(Record excerpts)
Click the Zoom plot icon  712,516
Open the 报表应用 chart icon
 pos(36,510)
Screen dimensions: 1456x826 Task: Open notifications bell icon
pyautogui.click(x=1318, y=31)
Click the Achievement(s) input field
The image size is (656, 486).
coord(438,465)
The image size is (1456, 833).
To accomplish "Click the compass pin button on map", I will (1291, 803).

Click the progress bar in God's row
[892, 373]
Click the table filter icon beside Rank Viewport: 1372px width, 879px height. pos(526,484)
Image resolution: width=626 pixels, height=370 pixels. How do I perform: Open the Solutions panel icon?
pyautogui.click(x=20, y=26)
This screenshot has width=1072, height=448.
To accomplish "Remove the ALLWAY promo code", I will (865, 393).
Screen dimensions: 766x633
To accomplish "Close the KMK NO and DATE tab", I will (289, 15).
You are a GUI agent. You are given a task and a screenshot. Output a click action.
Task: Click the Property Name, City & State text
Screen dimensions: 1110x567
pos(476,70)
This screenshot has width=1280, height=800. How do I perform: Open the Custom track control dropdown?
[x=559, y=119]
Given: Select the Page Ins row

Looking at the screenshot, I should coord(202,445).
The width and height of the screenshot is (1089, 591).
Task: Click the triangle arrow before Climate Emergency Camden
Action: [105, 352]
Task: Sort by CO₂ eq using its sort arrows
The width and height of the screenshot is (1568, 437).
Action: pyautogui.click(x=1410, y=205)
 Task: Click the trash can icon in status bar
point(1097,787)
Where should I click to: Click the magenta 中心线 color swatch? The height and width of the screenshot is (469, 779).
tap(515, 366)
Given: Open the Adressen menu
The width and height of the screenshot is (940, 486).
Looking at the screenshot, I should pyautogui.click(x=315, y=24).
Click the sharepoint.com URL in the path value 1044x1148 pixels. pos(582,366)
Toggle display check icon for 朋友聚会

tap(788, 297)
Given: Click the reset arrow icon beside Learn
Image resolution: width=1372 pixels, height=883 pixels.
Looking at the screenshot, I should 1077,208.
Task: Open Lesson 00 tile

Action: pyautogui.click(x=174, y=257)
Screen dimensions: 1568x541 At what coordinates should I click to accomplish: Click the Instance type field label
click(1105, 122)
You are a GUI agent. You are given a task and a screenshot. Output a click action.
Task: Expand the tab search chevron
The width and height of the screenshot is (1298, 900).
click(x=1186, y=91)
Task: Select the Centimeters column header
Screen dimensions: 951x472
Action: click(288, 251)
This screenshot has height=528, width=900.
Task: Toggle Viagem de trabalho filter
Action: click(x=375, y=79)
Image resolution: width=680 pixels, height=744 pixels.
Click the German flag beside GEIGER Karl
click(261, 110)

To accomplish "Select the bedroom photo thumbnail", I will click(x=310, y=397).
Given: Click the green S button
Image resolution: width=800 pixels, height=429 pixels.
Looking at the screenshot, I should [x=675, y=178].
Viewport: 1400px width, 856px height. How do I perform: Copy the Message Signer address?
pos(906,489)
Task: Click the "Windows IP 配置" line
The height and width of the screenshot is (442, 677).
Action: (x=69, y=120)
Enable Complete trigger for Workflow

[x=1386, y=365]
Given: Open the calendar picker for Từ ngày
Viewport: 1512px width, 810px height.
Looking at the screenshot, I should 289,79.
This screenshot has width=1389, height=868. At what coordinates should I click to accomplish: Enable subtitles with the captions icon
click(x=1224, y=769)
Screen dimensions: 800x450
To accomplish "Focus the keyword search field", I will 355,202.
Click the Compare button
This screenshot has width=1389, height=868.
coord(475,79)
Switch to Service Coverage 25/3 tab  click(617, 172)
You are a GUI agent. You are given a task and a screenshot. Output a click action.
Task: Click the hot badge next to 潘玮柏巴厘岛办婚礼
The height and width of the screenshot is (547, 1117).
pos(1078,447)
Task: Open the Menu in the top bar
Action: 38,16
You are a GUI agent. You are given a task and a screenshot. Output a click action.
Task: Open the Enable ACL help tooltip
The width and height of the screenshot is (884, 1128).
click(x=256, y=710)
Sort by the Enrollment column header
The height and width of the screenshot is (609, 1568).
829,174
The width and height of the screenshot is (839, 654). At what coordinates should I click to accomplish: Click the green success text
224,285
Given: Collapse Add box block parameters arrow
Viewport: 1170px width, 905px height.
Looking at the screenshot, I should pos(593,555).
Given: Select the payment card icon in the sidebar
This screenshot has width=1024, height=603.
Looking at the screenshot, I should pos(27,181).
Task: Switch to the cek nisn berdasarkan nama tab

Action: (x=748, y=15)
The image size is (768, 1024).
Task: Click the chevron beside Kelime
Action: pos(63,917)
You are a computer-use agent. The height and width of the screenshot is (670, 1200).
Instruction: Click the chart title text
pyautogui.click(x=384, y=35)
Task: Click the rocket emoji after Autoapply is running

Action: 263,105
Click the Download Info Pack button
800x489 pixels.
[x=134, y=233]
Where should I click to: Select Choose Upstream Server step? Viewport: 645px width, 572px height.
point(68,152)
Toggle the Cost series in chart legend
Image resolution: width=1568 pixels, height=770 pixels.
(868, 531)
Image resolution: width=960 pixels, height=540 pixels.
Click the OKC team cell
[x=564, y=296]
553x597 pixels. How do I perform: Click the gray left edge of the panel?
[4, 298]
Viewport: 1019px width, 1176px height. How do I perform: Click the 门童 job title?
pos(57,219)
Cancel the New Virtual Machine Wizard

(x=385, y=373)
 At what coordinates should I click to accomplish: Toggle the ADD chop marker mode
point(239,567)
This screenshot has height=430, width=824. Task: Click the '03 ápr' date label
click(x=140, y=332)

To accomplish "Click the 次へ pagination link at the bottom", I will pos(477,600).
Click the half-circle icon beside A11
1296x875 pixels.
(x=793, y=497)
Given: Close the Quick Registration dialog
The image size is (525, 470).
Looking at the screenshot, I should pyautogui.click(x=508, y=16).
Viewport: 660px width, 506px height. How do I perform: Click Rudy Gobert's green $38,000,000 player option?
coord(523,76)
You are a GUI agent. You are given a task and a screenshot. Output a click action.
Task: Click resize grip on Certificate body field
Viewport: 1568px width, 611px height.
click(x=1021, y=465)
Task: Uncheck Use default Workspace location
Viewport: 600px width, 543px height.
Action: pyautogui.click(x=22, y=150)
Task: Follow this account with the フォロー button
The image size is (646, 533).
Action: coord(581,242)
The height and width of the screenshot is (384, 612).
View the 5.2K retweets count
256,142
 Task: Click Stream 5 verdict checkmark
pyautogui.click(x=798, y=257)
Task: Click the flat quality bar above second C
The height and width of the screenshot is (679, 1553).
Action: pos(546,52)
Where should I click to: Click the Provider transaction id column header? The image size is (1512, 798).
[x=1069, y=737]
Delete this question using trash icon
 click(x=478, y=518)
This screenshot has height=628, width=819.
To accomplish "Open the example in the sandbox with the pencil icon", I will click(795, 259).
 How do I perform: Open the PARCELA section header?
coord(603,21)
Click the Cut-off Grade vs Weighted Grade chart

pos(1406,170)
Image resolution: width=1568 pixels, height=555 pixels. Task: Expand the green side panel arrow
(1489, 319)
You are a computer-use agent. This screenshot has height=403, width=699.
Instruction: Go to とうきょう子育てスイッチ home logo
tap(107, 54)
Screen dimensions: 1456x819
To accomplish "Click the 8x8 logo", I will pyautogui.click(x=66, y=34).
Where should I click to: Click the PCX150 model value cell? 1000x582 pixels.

(What is expected) Reproduce the listing above in its entirety, unchanged.

(Completed exercise)
Click the Zoom plot icon  712,516
Open the 报表应用 chart icon
 pos(36,510)
Screen dimensions: 1456x826 Task: Open notifications bell icon
pyautogui.click(x=1318, y=31)
Click the Achievement(s) input field
The image size is (656, 486).
coord(438,465)
The image size is (1456, 833).
To accomplish "Click the compass pin button on map", I will (1291, 803).

Click the progress bar in God's row
[892, 373]
Click the table filter icon beside Rank Viewport: 1372px width, 879px height. pos(526,484)
Image resolution: width=626 pixels, height=370 pixels. How do I perform: Open the Solutions panel icon?
pyautogui.click(x=20, y=26)
This screenshot has width=1072, height=448.
To accomplish "Remove the ALLWAY promo code", I will (865, 393).
Screen dimensions: 766x633
To accomplish "Close the KMK NO and DATE tab", I will (289, 15).
You are a GUI agent. You are given a task and a screenshot. Output a click action.
Task: Click the Property Name, City & State text
Screen dimensions: 1110x567
pos(476,70)
This screenshot has width=1280, height=800. How do I perform: Open the Custom track control dropdown?
[x=559, y=119]
Given: Select the Page Ins row

Looking at the screenshot, I should coord(202,445).
The width and height of the screenshot is (1089, 591).
Task: Click the triangle arrow before Climate Emergency Camden
Action: [105, 352]
Task: Sort by CO₂ eq using its sort arrows
The width and height of the screenshot is (1568, 437).
Action: pyautogui.click(x=1410, y=205)
 Task: Click the trash can icon in status bar
point(1097,787)
Where should I click to: Click the magenta 中心线 color swatch? The height and width of the screenshot is (469, 779).
tap(515, 366)
Given: Open the Adressen menu
The width and height of the screenshot is (940, 486).
Looking at the screenshot, I should pyautogui.click(x=315, y=24).
Click the sharepoint.com URL in the path value 1044x1148 pixels. pos(582,366)
Toggle display check icon for 朋友聚会

tap(788, 297)
Given: Click the reset arrow icon beside Learn
Image resolution: width=1372 pixels, height=883 pixels.
Looking at the screenshot, I should 1077,208.
Task: Open Lesson 00 tile

Action: pyautogui.click(x=174, y=257)
Screen dimensions: 1568x541 At what coordinates should I click to accomplish: Click the Instance type field label
click(1105, 122)
You are a GUI agent. You are given a task and a screenshot. Output a click action.
Task: Expand the tab search chevron
The width and height of the screenshot is (1298, 900).
click(x=1186, y=91)
Task: Select the Centimeters column header
Screen dimensions: 951x472
Action: click(288, 251)
This screenshot has height=528, width=900.
Task: Toggle Viagem de trabalho filter
Action: click(x=375, y=79)
Image resolution: width=680 pixels, height=744 pixels.
Click the German flag beside GEIGER Karl
click(261, 110)

To accomplish "Select the bedroom photo thumbnail", I will click(x=310, y=397).
Given: Click the green S button
Image resolution: width=800 pixels, height=429 pixels.
Looking at the screenshot, I should [x=675, y=178].
Viewport: 1400px width, 856px height. How do I perform: Copy the Message Signer address?
pos(906,489)
Task: Click the "Windows IP 配置" line
The height and width of the screenshot is (442, 677).
Action: (x=69, y=120)
Enable Complete trigger for Workflow

[x=1386, y=365]
Given: Open the calendar picker for Từ ngày
Viewport: 1512px width, 810px height.
Looking at the screenshot, I should 289,79.
This screenshot has width=1389, height=868. At what coordinates should I click to accomplish: Enable subtitles with the captions icon
click(x=1224, y=769)
Screen dimensions: 800x450
To accomplish "Focus the keyword search field", I will 355,202.
Click the Compare button
This screenshot has width=1389, height=868.
coord(475,79)
Switch to Service Coverage 25/3 tab  click(617, 172)
You are a GUI agent. You are given a task and a screenshot. Output a click action.
Task: Click the hot badge next to 潘玮柏巴厘岛办婚礼
The height and width of the screenshot is (547, 1117).
pos(1078,447)
Task: Open the Menu in the top bar
Action: 38,16
You are a GUI agent. You are given a task and a screenshot. Output a click action.
Task: Open the Enable ACL help tooltip
The width and height of the screenshot is (884, 1128).
click(x=256, y=710)
Sort by the Enrollment column header
The height and width of the screenshot is (609, 1568).
829,174
The width and height of the screenshot is (839, 654). At what coordinates should I click to accomplish: Click the green success text
224,285
Given: Collapse Add box block parameters arrow
Viewport: 1170px width, 905px height.
Looking at the screenshot, I should pos(593,555).
Given: Select the payment card icon in the sidebar
This screenshot has width=1024, height=603.
Looking at the screenshot, I should pos(27,181).
Task: Switch to the cek nisn berdasarkan nama tab

Action: (x=748, y=15)
The image size is (768, 1024).
Task: Click the chevron beside Kelime
Action: pos(63,917)
You are a computer-use agent. The height and width of the screenshot is (670, 1200).
Instruction: Click the chart title text
pyautogui.click(x=384, y=35)
Task: Click the rocket emoji after Autoapply is running

Action: 263,105
Click the Download Info Pack button
800x489 pixels.
[x=134, y=233]
Where should I click to: Select Choose Upstream Server step? Viewport: 645px width, 572px height.
point(68,152)
Toggle the Cost series in chart legend
Image resolution: width=1568 pixels, height=770 pixels.
(868, 531)
Image resolution: width=960 pixels, height=540 pixels.
Click the OKC team cell
[x=564, y=296]
553x597 pixels. How do I perform: Click the gray left edge of the panel?
[4, 298]
Viewport: 1019px width, 1176px height. How do I perform: Click the 门童 job title?
pos(57,219)
Cancel the New Virtual Machine Wizard

(x=385, y=373)
 At what coordinates should I click to accomplish: Toggle the ADD chop marker mode
point(239,567)
This screenshot has height=430, width=824. Task: Click the '03 ápr' date label
click(x=140, y=332)

To accomplish "Click the 次へ pagination link at the bottom", I will pos(477,600).
Click the half-circle icon beside A11
1296x875 pixels.
(x=793, y=497)
Given: Close the Quick Registration dialog
The image size is (525, 470).
Looking at the screenshot, I should pyautogui.click(x=508, y=16).
Viewport: 660px width, 506px height. How do I perform: Click Rudy Gobert's green $38,000,000 player option?
coord(523,76)
You are a GUI agent. You are given a task and a screenshot. Output a click action.
Task: Click resize grip on Certificate body field
Viewport: 1568px width, 611px height.
click(x=1021, y=465)
Task: Uncheck Use default Workspace location
Viewport: 600px width, 543px height.
Action: pyautogui.click(x=22, y=150)
Task: Follow this account with the フォロー button
The image size is (646, 533).
Action: coord(581,242)
The height and width of the screenshot is (384, 612).
View the 5.2K retweets count
256,142
 Task: Click Stream 5 verdict checkmark
pyautogui.click(x=798, y=257)
Task: Click the flat quality bar above second C
The height and width of the screenshot is (679, 1553).
Action: pos(546,52)
Where should I click to: Click the Provider transaction id column header? The image size is (1512, 798).
[x=1069, y=737]
Delete this question using trash icon
 click(x=478, y=518)
This screenshot has height=628, width=819.
To accomplish "Open the example in the sandbox with the pencil icon", I will click(795, 259).
 How do I perform: Open the PARCELA section header?
coord(603,21)
Click the Cut-off Grade vs Weighted Grade chart

pos(1406,170)
Image resolution: width=1568 pixels, height=555 pixels. Task: Expand the green side panel arrow
(1489, 319)
You are a computer-use agent. This screenshot has height=403, width=699.
Instruction: Go to とうきょう子育てスイッチ home logo
tap(107, 54)
Screen dimensions: 1456x819
To accomplish "Click the 8x8 logo", I will pyautogui.click(x=66, y=34).
Where should I click to: Click the PCX150 model value cell? 1000x582 pixels.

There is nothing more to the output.